几帳面な語り手であるミシェル・ボスクは、2009年の『Splendeurs et résurrection』以来の軽快な筆致で、すべての段階を整理し、何も隠さず、かといって誇示もせず、証言を集め、舞台の様子を詳述している。いくつかの名前や日付の誤りはあるものの、愛情に導かれた厳格な仕事ぶりを損なうものではない。

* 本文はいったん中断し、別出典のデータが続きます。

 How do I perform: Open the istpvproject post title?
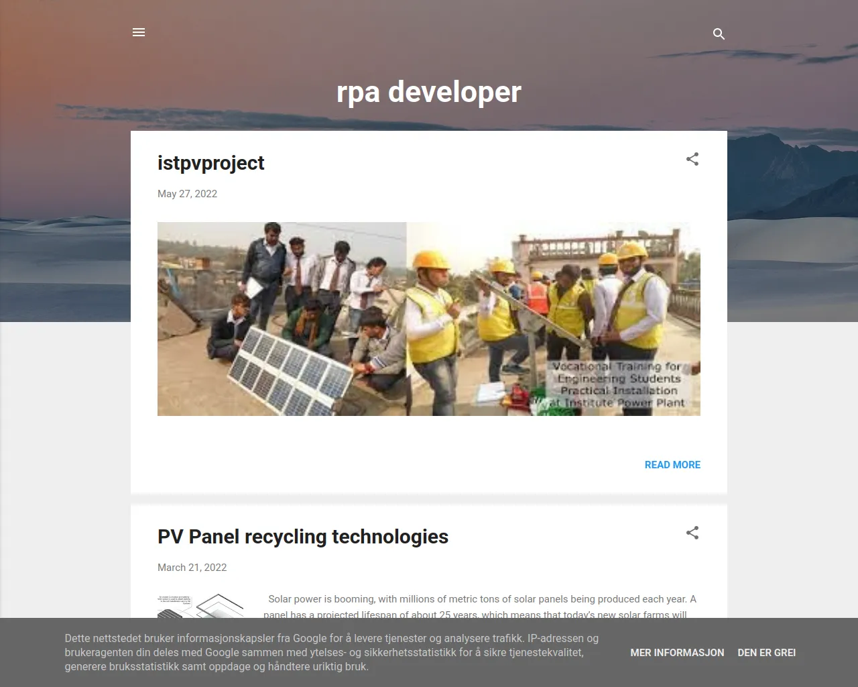210,163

最も愛された教え子の一人であるリュシル・リシャールは、「敏捷で、自由でしなやかなヴィブラートを持つ声。気取りがなく、上品で、高貴だった」と長く語る。そして一つの世界が蘇る。私たちが今日、昨日よりも耳が聞こえるようになったのは、彼ら先駆者たちのおかげである。
『Howard Crook, le ténor et la grâce』ミシェル・ボスク著。L'Harmattan刊、125ページ、15ユーロ。